No matter. Vitaly Churkin, Russia’s U.N. ambassador, argued that the targeted sanctions that the U.S. and others wanted to impose on Mugabe’s clique exceeded the Security Council’s mandate. “We believe such practices to be illegitimate and dangerous,” he said, describing the resolution as one more obvious “attempt to take the Council beyond its charter prerogatives.” Veto!
Mugabe’s campaign of murder and intimidation didn’t strike Churkin as “illegitimate and dangerous” — only the U.N. resolution to bring a halt to it was “illegitimate and dangerous.” Shameful. Meanwhile, China is hosting the Olympics, a celebration of the human spirit, while defending Mugabe’s right to crush his own people’s spirit.
But when it comes to pure, rancid moral corruption, no one can top South Africa’s president, Thabo Mbeki, and his stooge at the U.N., Dumisani Kumalo. They have done everything they can to prevent any meaningful U.N. pressure on the Mugabe dictatorship.
As The Times reported, America’s U.N. ambassador, Zalmay Khalilzad, “accused South Africa of protecting the ‘horrible regime in Zimbabwe,’ ” calling this particularly disturbing given that it was precisely international economic sanctions that brought down South Africa’s apartheid government, which had long oppressed that country’s blacks.
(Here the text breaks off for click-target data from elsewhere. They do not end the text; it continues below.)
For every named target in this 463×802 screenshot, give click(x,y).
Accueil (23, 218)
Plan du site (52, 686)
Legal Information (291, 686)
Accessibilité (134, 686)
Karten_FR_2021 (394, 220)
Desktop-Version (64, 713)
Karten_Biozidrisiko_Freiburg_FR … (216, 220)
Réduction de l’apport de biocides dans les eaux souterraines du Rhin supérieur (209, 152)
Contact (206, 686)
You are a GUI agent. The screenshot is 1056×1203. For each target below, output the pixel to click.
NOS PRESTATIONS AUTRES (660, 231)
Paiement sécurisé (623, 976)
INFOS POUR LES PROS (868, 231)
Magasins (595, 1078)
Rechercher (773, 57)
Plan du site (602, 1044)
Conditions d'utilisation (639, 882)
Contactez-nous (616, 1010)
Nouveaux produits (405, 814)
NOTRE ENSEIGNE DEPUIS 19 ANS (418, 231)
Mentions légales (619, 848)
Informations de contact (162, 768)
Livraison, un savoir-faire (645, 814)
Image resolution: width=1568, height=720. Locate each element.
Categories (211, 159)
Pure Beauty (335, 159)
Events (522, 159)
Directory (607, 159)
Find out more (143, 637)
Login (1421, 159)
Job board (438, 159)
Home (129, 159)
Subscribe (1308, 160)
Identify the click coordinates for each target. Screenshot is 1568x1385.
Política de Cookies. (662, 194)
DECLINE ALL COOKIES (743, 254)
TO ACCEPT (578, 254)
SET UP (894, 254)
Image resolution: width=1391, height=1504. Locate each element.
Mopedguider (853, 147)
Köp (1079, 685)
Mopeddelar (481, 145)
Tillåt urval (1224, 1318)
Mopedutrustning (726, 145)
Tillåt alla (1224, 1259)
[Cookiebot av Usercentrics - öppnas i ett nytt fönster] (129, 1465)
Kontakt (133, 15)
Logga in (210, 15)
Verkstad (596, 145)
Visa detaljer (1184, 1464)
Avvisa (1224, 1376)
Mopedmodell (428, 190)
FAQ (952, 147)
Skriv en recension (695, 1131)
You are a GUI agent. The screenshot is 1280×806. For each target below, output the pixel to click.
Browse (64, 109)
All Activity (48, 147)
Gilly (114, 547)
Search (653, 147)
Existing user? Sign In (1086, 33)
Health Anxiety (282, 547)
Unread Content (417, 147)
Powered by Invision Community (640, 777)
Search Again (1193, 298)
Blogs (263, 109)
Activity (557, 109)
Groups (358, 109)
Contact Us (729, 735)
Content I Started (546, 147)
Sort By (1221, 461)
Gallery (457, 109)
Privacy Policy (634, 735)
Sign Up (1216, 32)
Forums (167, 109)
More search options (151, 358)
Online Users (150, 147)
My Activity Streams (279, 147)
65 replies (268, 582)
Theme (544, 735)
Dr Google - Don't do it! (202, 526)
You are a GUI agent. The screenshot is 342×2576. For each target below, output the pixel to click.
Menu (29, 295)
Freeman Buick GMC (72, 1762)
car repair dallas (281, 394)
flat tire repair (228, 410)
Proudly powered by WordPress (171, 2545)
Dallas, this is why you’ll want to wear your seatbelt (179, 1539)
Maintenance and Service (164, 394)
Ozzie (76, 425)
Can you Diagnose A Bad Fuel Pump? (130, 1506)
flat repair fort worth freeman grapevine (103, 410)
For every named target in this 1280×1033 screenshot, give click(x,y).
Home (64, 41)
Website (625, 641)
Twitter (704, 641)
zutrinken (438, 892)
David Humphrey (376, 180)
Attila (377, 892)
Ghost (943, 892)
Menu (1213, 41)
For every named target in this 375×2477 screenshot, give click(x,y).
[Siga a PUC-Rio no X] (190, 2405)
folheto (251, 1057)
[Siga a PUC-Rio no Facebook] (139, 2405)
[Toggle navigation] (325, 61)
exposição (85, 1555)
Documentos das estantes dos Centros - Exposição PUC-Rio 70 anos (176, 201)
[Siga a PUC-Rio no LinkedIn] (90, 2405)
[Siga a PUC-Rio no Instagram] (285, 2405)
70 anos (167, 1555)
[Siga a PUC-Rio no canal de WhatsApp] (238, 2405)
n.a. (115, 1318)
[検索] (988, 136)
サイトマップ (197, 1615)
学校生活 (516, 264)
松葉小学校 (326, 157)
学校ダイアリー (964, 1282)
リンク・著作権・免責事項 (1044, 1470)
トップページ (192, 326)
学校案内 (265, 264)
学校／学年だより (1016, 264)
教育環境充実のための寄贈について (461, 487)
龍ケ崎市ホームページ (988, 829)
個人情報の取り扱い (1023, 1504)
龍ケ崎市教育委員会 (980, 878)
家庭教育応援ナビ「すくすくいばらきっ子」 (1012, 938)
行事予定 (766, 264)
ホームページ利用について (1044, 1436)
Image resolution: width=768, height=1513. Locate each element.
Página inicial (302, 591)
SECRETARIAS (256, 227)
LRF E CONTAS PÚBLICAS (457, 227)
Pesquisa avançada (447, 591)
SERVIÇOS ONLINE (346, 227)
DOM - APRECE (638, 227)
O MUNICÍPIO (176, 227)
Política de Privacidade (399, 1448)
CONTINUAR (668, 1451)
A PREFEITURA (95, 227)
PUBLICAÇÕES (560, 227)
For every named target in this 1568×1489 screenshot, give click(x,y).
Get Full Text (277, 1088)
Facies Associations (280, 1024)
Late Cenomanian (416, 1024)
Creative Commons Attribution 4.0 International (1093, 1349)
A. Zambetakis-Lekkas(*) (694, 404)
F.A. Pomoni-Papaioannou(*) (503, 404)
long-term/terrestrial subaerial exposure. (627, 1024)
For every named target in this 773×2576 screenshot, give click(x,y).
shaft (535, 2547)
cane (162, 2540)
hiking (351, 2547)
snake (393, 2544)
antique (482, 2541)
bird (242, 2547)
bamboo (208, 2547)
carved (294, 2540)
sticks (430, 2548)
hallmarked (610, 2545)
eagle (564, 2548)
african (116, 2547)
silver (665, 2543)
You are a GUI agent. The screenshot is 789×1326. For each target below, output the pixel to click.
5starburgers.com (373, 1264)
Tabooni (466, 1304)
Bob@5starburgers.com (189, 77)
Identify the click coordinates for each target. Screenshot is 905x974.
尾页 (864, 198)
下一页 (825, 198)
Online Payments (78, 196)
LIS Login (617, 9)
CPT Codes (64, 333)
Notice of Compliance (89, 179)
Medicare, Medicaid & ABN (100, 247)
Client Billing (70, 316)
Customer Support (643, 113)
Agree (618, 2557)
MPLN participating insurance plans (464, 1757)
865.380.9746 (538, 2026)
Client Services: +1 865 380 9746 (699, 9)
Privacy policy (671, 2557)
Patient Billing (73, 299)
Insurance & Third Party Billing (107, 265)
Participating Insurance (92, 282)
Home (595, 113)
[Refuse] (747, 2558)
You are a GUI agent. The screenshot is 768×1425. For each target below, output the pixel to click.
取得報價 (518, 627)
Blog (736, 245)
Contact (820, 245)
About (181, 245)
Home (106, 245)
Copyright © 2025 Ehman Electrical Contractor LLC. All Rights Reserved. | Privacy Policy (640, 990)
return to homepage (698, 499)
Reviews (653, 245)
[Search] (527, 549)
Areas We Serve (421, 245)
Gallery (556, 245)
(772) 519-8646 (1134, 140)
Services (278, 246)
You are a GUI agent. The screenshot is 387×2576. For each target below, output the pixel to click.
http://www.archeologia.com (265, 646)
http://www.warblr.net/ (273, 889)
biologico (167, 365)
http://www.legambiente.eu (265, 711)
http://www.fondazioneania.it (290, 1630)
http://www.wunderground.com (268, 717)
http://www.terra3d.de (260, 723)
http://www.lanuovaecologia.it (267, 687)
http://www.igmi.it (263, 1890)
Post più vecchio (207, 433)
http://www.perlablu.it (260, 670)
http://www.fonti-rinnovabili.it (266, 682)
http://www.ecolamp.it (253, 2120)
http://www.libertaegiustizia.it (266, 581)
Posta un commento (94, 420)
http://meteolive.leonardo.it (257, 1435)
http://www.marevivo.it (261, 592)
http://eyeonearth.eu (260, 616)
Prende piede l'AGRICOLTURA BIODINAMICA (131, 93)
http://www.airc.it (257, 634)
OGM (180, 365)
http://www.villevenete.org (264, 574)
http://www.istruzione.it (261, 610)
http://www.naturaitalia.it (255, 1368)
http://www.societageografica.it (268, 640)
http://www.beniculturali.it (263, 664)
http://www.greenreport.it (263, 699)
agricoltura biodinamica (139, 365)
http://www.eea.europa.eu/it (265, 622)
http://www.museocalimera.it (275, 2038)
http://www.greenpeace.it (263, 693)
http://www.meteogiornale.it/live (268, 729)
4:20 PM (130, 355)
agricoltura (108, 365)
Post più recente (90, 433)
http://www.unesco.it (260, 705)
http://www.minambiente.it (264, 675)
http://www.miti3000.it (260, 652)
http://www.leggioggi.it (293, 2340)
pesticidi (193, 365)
So let us now coin the Mbeki Rule: When whites persecute blacks, no amount of U.N. sanctions is too much. And when blacks persecute blacks, any amount of U.N. sanctions is too much.
Which brings me back to America. Perfect we are not, but America still has some moral backbone. There are travesties we will not tolerate. The U.N. vote on Zimbabwe demonstrates that this is not true for these “popular” countries — called Russia or China or South Africa — that have no problem siding with a man who is pulverizing his own people.
So, yes, we’re not so popular in Europe and Asia anymore. I guess they would prefer a world in which America was weaker, where leaders with the values of Vladimir Putin and Thabo Mbeki had a greater say, and where the desperate voices for change in Zimbabwe would, well, just shut up.